Deep Learning-Based Classification of Gamma Photon Interactions in Room-Temperature Semiconductor Radiation Detectors
This work addresses a critical bottleneck in medical imaging detectors like PET and CT by enabling better event classification, though it is incremental as it applies deep learning to a known problem in a specific domain.
The paper tackled the problem of distinguishing Compton scattering from photoelectric interactions in CdZnTeSe semiconductor radiation detectors, which is nearly impossible with conventional methods, and reported that their deep learning classifier CoPhNet achieved high classification accuracy and robustness under parameter shifts like SNR and incident energy.
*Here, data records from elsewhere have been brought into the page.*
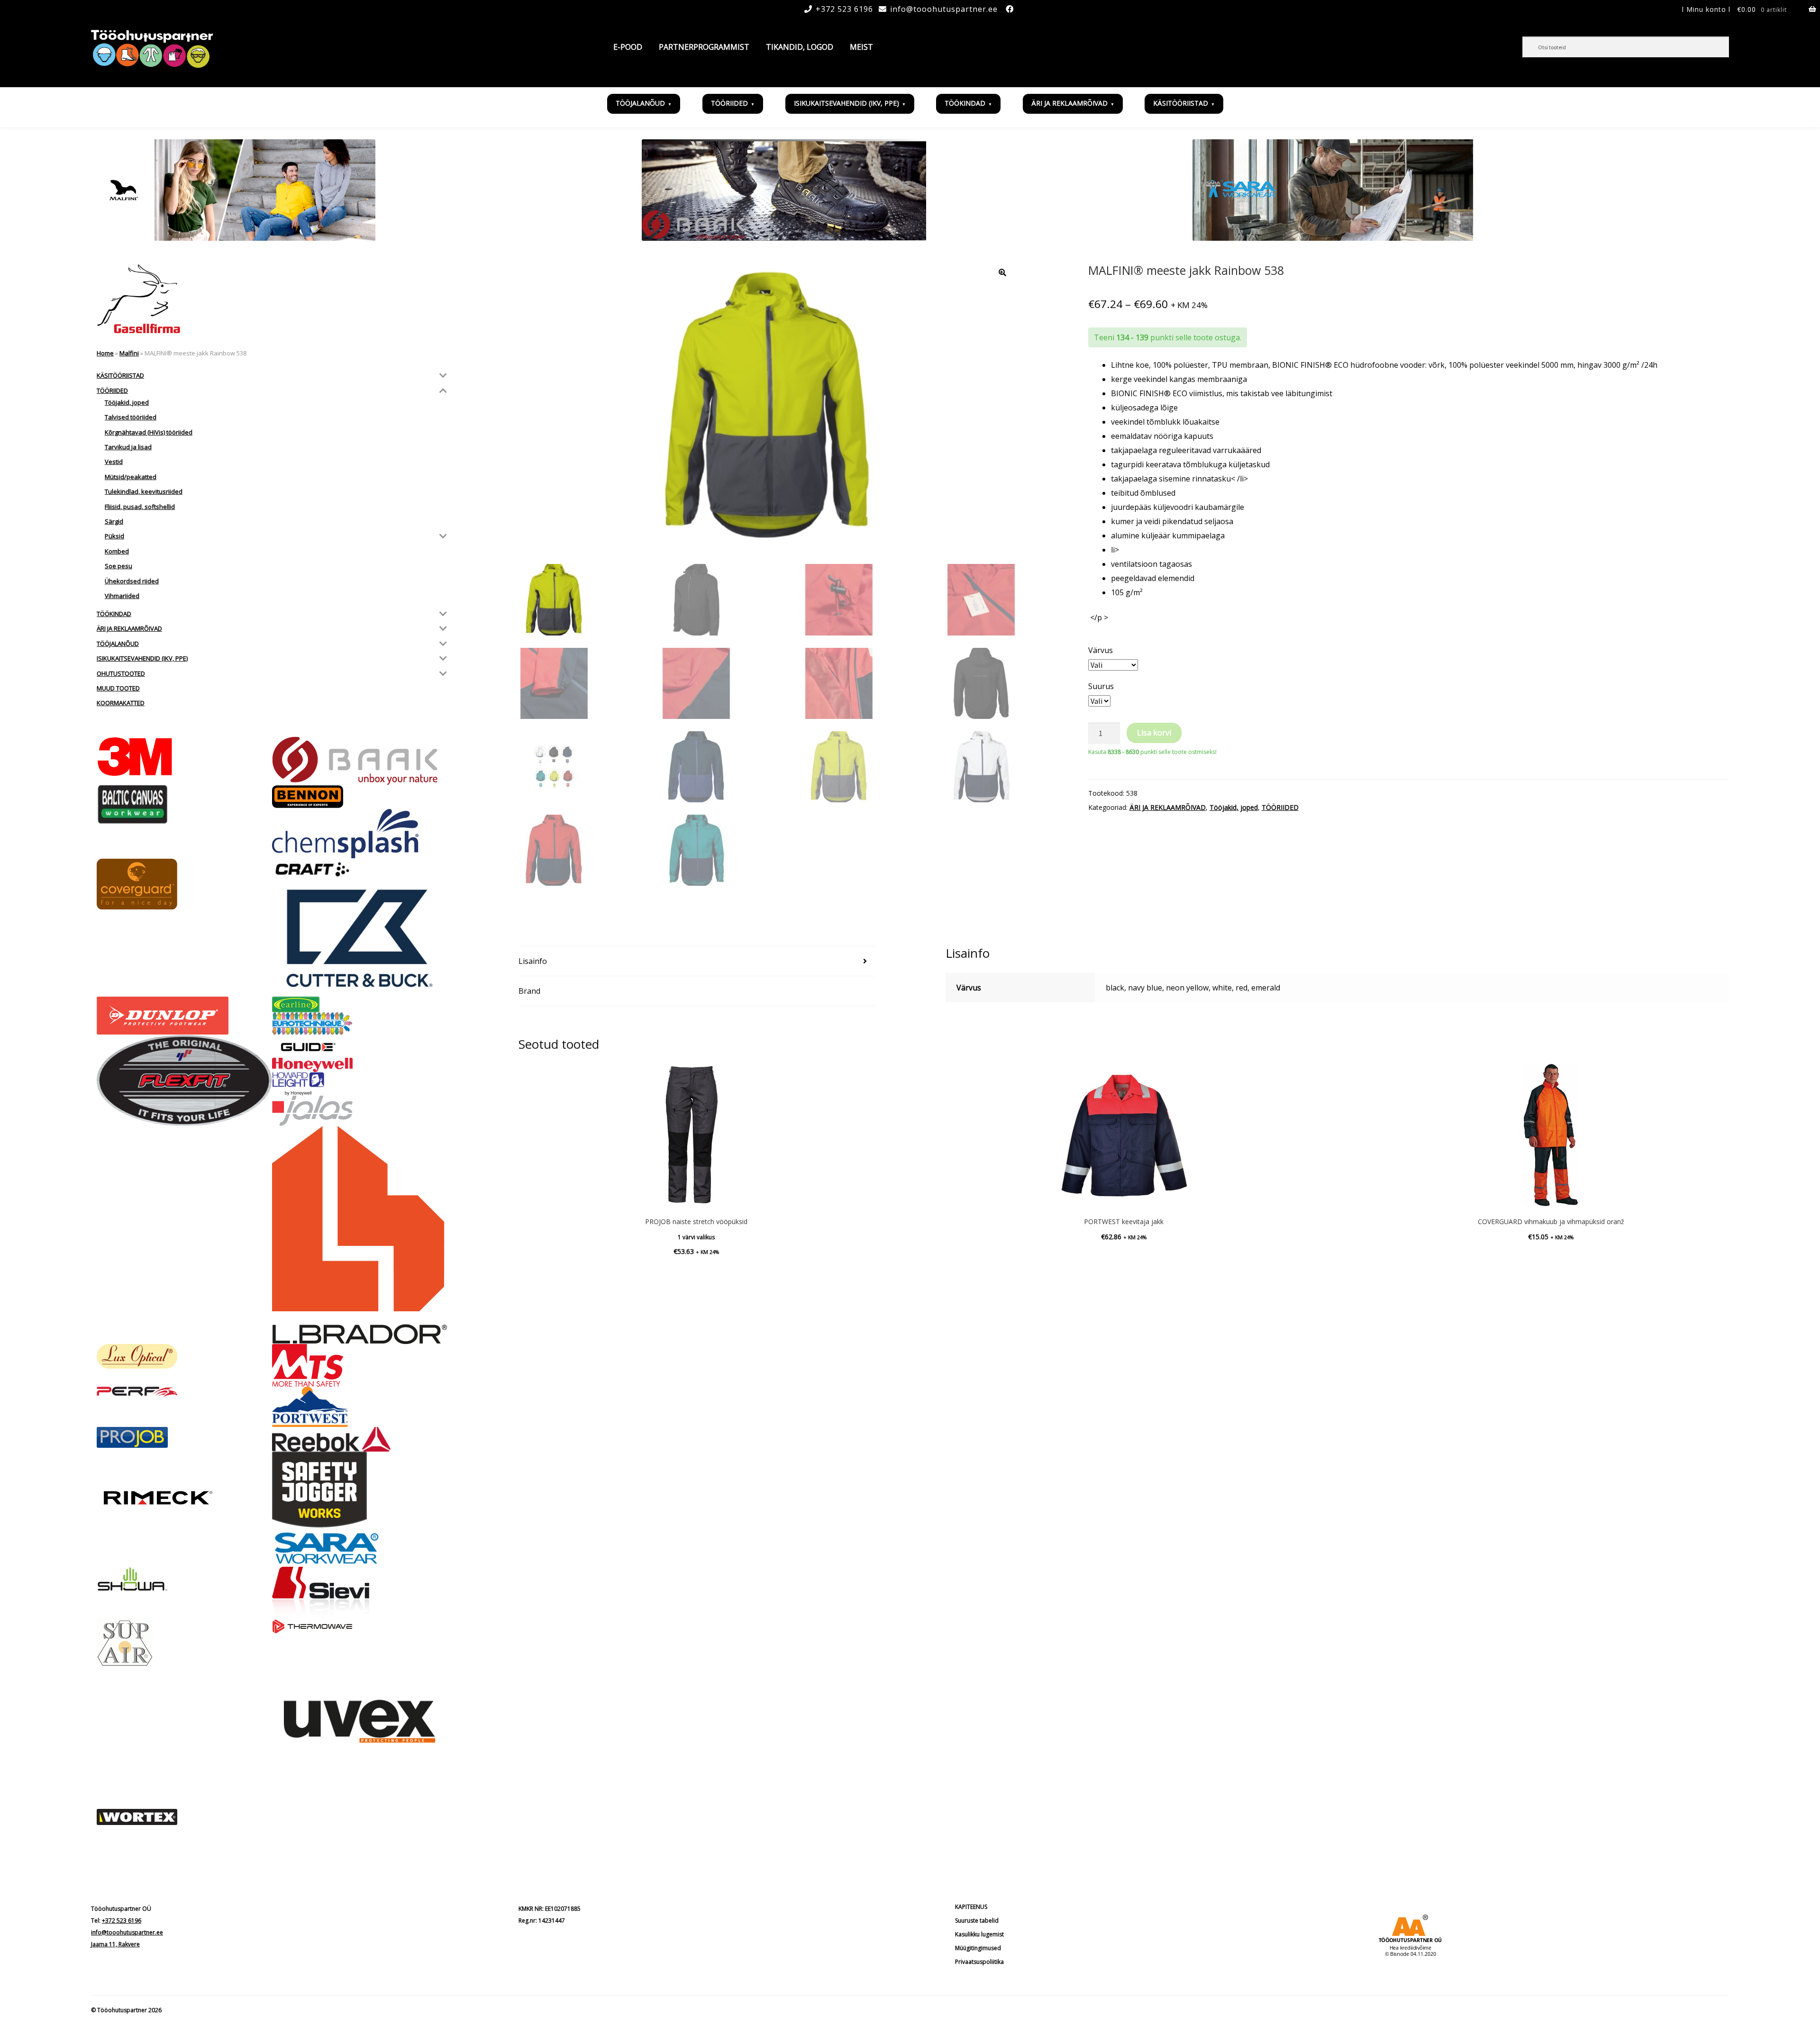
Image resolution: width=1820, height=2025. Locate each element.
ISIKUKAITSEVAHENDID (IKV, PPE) (846, 103)
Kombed (117, 551)
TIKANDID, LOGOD (799, 47)
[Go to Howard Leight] (359, 1084)
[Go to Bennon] (359, 796)
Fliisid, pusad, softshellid (140, 506)
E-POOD (627, 47)
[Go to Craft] (359, 869)
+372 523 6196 (844, 9)
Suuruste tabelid (977, 1920)
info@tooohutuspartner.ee (944, 9)
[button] (1002, 272)
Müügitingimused (978, 1948)
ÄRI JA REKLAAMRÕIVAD (1069, 103)
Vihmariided (122, 595)
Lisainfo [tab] (533, 961)
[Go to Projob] (184, 1437)
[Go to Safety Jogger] (359, 1489)
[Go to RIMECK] (184, 1498)
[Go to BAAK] (359, 760)
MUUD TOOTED (118, 688)
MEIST (861, 47)
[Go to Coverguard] (184, 884)
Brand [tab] (529, 991)
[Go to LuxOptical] (184, 1356)
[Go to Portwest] (359, 1407)
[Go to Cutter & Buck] (359, 938)
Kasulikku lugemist (979, 1934)
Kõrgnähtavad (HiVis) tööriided (148, 432)
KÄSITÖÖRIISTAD (1180, 103)
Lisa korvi (1154, 732)
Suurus (1101, 686)
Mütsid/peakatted (130, 476)
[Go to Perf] (184, 1392)
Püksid (114, 536)
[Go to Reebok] (359, 1439)
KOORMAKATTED (121, 703)
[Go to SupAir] (184, 1643)
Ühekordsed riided (132, 581)
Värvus (1100, 650)
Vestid (114, 461)
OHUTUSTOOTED (121, 673)
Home (105, 353)
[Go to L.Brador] (359, 1235)
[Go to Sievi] (359, 1593)
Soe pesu (118, 566)
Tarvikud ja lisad (128, 447)
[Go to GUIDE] (359, 1046)
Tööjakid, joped (1234, 807)
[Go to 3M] (184, 756)
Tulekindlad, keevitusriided (143, 491)
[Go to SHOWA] (184, 1580)
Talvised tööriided (130, 417)
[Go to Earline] (359, 1004)
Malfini (129, 353)
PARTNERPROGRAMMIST (704, 47)
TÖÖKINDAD (965, 103)
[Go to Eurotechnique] (359, 1023)
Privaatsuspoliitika (979, 1962)
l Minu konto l (1706, 9)
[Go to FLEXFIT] (184, 1080)
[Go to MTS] (359, 1365)
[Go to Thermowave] (359, 1626)
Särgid (114, 521)
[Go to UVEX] (359, 1721)
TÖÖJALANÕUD (640, 103)
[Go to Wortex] (184, 1817)
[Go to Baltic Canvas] (184, 805)
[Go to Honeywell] (359, 1065)
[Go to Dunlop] (184, 1016)
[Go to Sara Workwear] (359, 1547)
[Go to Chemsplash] (359, 833)
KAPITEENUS (971, 1907)
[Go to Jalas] (359, 1111)
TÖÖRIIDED (729, 103)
Photon counting radiation detectors have become an integral part of medical imaging modalities such as Positron Emission Tomography or Computed Tomography. One of the most promising detectors is the wide bandgap room temperature semiconductor detectors, which depends on the interaction gamma/x-ray photons with the detector material involves Compton scattering which leads to multiple interaction photon events (MIPEs) of a single photon. For semiconductor detectors like CdZnTeSe (CZTS), which have a high overlap of detected energies between Compton and photoelectric events, it is nearly impossible to distinguish between Compton scattered events from photoelectric events using conventional readout electronics or signal processing algorithms. Herein, we report a deep learning classifier CoPhNet that distinguishes between Compton scattering and photoelectric interactions of gamma/x-ray photons with CdZnTeSe (CZTS) semiconductor detectors. Our CoPhNet model was trained using simulated data to resemble actual CZTS detector pulses and validated using both simulated and experimental data. These results demonstrated that our CoPhNet model can achieve high classification accuracy over the simulated test set. It also holds its performance robustness under operating parameter shifts such as Signal-Noise-Ratio (SNR) and incident energy. Our work thus laid solid foundation for developing next-generation high energy gamma-rays detectors for better biomedical imaging.